Little of it survived, and no one knew what to make of it. But now
a historian of mathematics at Stanford, sifting through ancient parchment
overwritten by monks and nearly ruined by mold, appears to have solved the
mystery of what the treatise was about. In the process, he has opened a surprising
new window on the work of the genius best remembered (perhaps apocryphally)
for his cry of "Eureka!" when he discovered a clever way to determine whether
a king's crown was pure gold.
The Stomachion, concludes the historian, Dr. Reviel Netz, was far ahead of
its time: a treatise on combinatorics, a field that did not come into its
own until the rise of computer science.
The goal of combinatorics is to determine how many ways a given problem can
be solved. And finding the number of ways that the problem posed in the Stomachion
(pronounced sto-MOCK-yon) can be solved is so difficult that when Dr. Netz
asked a team of four combinatorics experts to do it, it took them six weeks.
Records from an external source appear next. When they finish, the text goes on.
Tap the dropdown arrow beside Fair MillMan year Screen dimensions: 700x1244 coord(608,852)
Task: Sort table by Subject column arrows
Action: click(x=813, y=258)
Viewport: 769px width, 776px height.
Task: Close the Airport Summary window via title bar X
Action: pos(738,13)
While Dr. Netz acknowledges that his findings cannot be proved with absolute
certainty, he has presented the work to other scholars, and they say they
agree with his interpretation.
On a recent snowy Sunday morning at Princeton University, three dozen academics
gathered to hear Dr. Netz speak, and then congratulated him, saying his
arguments made sense. "I'm convinced," said Dr. Stephen Menn, a McGill University
historian of ancient mathematics, in an interview at the end of the two-hour
session.
Among all of Archimedes' works, the Stomachion has attracted the least attention,
ignored or dismissed as unimportant or unintelligible. Only a tiny fragment
of the introduction survived, and as far as anyone could tell, it seemed
to be about an ancient children's puzzle — also known as the Stomachion —
that involved putting strips of paper together in different ways to make
different shapes. It made no sense for a man of Archimedes' stature to care
about such a game. As a result, Dr. Netz said, "people said, `We don't know
what it is about.' "
In fact, he has concluded, the prevailing wisdom was based on a misinterpretation.
Archimedes was not trying to piece together strips of paper into different
shapes; he was trying to see how many ways the 14 irregular strips could
be put together to make a square.
The answer — 17,152 — required a careful and systematic counting of all
possibilities. "It was hard," said Dr. Persi Diaconis, a Stanford statistician
who worked on it along with a colleague, Dr. Susan Holmes, who is also his
wife, and a second husband-and-wife team of combinatorial mathematicians,
Dr. Ronald Graham and Dr. Fan Chung from the University of California, San
Diego.
Independently, a computer scientist, Dr. William H. Cutler at Chicago Rawhide,
a manufacturer of oil seals in Elgin, Ill., wrote a program that confirmed
that the mathematicians' answer was correct.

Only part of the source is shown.